Transfer learning (TL) is a research problem in Machine Learning that focuses on storing knowledge gained while solving one problem and applying it to a different but related problem.

https://www.v7labs.com/blog/transfer-learning-guide

In the context of Computer Vision , it is very easy. Just use someone else’s pre-trained weights for a given model architecture. There are three ways to proceed:

1. Freeze all the layers with the pre-trained weights and just change train the last softmax part of the layer on your own data (when You don’t have a lot of data) $\to$ this is what we do, see example here
2. Freeze some of the layers (You have some data)
3. Don’t freeze any layers, simple use the pre-trained weights as initialization (You have lots of data)

Ex: Use a feature extractor that is already trained (such as VGG-16), and simply train your own classification network.

There are 6 simple steps for transfer learning:

1. Obtain pre-trained model
2. Create a base model
3. Freeze layers
4. Add new trainable layers
5. Train the new layers
6. Fine-tune your model

Concepts

• Domain Adaptation

Decision matrix (CS231n Lec 6)

When picking how much to freeze vs finetune, two axes matter: how similar the new dataset is to the pretraining set (e.g.
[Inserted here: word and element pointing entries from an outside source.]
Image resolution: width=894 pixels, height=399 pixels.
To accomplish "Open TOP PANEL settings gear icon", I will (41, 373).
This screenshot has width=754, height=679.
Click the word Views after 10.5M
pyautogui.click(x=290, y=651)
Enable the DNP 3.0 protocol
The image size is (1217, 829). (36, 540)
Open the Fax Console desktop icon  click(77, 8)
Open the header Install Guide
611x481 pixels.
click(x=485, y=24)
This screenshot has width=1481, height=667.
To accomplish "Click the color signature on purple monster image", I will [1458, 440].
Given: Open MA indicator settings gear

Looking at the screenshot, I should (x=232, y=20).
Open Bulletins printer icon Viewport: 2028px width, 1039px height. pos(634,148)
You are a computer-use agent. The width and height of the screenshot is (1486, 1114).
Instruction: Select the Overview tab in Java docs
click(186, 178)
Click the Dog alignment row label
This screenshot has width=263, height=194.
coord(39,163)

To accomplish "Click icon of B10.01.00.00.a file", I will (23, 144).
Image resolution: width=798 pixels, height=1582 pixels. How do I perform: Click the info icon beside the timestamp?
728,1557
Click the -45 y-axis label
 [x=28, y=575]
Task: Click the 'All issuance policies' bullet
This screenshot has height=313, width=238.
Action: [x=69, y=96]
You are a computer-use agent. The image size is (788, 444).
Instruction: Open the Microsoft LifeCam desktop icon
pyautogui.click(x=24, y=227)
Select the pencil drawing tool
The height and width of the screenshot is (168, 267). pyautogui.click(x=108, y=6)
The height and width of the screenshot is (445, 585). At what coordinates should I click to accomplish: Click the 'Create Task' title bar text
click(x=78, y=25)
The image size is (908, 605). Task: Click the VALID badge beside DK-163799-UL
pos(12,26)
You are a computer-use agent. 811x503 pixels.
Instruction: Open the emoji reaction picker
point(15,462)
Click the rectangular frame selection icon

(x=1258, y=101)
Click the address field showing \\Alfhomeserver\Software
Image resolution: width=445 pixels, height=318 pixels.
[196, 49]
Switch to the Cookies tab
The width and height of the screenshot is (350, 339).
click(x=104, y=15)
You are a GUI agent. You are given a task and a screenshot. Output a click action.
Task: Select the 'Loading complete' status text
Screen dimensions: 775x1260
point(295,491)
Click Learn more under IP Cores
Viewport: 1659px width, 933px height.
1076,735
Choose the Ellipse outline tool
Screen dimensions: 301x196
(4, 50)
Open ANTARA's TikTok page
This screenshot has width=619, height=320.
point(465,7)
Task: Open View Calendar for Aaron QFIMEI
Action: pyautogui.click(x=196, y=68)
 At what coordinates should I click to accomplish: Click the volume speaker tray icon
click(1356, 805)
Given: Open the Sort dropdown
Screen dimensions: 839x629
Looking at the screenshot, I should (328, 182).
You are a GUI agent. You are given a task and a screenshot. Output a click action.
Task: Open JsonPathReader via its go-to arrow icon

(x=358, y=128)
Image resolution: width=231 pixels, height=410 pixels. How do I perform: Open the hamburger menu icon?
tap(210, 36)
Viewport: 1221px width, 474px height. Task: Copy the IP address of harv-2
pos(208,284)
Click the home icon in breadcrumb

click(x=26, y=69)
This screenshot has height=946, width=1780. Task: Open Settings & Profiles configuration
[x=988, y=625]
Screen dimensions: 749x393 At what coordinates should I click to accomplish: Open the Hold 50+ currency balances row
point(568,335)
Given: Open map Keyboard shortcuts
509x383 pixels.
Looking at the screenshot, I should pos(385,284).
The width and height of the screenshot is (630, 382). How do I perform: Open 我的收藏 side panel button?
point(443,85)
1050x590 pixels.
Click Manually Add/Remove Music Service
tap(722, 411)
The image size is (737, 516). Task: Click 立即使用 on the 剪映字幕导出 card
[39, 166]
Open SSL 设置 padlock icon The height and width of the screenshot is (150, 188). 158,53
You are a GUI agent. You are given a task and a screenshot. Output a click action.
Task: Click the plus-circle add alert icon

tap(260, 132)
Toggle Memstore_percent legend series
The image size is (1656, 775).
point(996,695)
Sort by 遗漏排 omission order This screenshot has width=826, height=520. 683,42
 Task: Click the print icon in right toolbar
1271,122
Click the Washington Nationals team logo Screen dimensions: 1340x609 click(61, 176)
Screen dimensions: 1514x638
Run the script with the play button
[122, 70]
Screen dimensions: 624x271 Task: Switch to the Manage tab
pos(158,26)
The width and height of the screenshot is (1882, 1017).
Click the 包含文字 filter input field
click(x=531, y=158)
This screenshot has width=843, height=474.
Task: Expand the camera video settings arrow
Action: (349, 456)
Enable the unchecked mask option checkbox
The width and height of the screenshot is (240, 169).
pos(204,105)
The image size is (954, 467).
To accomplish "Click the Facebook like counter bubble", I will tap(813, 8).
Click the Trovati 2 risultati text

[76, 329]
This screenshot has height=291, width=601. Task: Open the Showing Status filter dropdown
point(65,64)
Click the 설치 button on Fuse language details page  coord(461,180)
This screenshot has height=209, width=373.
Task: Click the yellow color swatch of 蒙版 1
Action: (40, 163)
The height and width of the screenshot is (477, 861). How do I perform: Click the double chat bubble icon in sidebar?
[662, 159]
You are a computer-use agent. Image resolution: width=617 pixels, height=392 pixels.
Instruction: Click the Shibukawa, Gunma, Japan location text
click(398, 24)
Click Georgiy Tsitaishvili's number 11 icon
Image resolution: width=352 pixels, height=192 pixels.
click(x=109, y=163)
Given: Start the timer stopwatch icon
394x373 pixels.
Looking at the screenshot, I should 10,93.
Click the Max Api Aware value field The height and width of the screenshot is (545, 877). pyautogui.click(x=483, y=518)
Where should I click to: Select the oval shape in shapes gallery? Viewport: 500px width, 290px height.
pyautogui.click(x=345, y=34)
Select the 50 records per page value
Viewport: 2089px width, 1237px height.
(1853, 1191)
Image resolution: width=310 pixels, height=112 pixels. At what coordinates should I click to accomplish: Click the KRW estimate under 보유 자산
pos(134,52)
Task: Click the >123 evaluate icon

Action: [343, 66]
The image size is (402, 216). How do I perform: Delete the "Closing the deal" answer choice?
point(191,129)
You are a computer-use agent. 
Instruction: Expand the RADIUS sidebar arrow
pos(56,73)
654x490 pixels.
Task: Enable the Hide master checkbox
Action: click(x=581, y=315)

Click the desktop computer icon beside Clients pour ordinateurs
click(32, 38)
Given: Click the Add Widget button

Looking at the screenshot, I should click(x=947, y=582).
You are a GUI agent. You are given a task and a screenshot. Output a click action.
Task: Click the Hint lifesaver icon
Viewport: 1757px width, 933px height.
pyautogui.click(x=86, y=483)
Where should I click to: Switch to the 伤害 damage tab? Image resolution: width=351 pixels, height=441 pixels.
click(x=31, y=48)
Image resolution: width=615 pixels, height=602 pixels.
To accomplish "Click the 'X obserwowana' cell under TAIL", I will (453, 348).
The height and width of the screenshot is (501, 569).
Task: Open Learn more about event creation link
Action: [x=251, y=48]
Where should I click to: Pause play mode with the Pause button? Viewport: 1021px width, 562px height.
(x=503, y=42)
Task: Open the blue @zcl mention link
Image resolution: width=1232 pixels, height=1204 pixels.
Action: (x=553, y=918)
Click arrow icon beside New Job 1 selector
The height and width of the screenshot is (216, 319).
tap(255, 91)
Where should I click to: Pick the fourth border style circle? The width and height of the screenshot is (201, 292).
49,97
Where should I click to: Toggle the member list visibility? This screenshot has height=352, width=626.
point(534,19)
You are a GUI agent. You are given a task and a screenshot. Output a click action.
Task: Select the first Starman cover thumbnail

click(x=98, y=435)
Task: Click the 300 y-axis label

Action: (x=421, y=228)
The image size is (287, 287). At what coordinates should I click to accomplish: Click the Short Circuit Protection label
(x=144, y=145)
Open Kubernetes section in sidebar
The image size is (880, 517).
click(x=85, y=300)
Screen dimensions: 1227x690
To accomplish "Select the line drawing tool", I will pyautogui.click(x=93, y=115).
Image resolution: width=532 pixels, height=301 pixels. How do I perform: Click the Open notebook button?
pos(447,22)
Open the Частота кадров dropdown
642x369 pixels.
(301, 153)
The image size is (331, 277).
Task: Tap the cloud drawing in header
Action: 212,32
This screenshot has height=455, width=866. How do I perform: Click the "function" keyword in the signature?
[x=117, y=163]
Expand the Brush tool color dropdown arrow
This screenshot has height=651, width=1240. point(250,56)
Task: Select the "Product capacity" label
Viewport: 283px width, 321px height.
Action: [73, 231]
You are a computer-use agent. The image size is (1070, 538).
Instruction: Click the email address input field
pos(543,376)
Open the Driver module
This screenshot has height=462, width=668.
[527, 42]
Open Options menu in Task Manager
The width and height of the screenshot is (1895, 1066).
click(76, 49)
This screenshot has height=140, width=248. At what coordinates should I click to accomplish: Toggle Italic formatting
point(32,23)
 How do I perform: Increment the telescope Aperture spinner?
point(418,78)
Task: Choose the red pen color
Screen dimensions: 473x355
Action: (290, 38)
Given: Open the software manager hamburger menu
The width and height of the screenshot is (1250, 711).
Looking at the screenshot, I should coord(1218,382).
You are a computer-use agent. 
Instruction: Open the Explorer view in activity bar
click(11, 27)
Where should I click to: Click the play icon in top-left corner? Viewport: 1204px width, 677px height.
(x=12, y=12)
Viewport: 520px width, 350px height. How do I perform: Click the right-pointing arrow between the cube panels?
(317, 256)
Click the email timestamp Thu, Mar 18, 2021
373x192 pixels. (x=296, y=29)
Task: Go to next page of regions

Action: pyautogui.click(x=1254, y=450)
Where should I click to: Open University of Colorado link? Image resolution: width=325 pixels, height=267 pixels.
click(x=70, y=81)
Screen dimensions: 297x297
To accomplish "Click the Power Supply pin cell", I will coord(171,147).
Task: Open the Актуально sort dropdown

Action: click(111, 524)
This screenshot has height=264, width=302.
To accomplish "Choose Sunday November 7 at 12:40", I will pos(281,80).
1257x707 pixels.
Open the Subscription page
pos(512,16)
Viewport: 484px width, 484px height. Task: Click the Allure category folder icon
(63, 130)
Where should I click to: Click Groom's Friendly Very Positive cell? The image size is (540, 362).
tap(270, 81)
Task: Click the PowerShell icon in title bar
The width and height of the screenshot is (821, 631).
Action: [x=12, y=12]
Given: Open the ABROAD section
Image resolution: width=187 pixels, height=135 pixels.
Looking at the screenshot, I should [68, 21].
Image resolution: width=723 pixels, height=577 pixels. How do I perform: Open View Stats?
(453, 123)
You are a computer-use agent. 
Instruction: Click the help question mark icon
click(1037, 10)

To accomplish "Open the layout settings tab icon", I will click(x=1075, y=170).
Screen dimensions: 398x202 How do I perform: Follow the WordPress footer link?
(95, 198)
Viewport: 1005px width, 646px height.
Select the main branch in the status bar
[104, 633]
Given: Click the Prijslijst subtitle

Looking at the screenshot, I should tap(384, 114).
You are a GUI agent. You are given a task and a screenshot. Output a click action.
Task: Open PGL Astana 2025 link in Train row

ImageNet), and how much data you have.

	very similar dataset	very different dataset
very little data	Linear classifier on the final feature layer	Try a different pretrained model, or collect more data
quite a lot of data	Finetune all layers	Finetune all layers, or train from scratch

Why the layer hierarchy matters: early conv layers learn generic features (edges, textures — Gabor-like) that transfer to almost any image task. Later layers learn dataset-specific class templates that don’t transfer. So with little data, you reuse all of the pretrained net and only retrain the final FC head.

Workflow (concrete):

1. Train (or download) a model on ImageNet — VGG, ResNet, etc.
2. Replace the final FC layer (1000 classes → C classes), reinit it.
3. Either freeze everything below the new head (small data), or unfreeze and finetune the whole net at a small LR (more data).

Takeaway: if your dataset has fewer than ~1M images, don’t train from scratch — find a large similar dataset, train (or pull a pretrained model) there, then transfer. PyTorch’s model zoo and HuggingFace pytorch-image-models cover most architectures.

Source

CS231n Lec 6 slides 79–87 (feature visualization, transfer workflow, dataset-similarity × data-size matrix, model zoo takeaway).